The design philosophy that informed India’s Aadhaar identity system and the Unified Payments Interface (UPI) is visible in these AI efforts. Build open. Build cheap. Build at scale. UPI processes billions of transactions because it was designed for the constraints of the Indian market, not imported from a different economic context. The same logic is driving frugal AI development.

What the blueprint actually requires

I want to be honest about the limitations. A blueprint is useless without builders, and most countries in the Global South lack India’s specific advantages: a massive domestic market of hundreds of millions of smartphone users that makes commercial AI development viable, a deep bench of world-class AI researchers at institutions like IIT Madras and IIT Bombay, and a government that has, at various points, supported digital public infrastructure investment.

____________

**Exercise instructions**:
Answer these questions from the text on frugal AI:
(a) Which three short instructions sum up the design philosophy behind Aadhaar and UPI?
(b) How many transactions does the text say UPI processes?
(c) Which two institutions does it name as homes of world-class AI researchers?
The listing comes from a different source than the text on frugal AI.

**Provided data**:
____________

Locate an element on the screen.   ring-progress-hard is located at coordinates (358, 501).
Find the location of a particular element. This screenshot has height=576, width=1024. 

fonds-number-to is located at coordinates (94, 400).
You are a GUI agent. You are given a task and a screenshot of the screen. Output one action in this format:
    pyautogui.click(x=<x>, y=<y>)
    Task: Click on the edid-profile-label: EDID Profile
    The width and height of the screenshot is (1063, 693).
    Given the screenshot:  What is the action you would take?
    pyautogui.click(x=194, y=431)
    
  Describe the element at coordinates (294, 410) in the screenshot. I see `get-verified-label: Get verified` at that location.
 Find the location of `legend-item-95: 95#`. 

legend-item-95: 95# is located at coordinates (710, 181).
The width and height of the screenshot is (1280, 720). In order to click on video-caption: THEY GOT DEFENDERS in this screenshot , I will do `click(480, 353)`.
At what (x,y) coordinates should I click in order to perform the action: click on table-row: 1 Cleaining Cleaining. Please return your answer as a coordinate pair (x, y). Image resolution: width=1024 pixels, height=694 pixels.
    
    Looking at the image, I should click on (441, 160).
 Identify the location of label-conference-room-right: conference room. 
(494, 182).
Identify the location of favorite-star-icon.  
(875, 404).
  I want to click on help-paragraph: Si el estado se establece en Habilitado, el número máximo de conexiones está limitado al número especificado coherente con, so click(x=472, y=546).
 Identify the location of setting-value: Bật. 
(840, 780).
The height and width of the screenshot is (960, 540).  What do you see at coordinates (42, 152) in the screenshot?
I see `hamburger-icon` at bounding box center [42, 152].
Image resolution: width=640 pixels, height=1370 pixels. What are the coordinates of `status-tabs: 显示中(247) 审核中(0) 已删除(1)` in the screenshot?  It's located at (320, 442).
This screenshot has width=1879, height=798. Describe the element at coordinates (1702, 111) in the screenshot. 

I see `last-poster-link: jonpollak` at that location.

____________

**Reply to the task**:
(a) Build open. Build cheap. Build at scale.
(b) Billions of transactions.
(c) IIT Madras and IIT Bombay.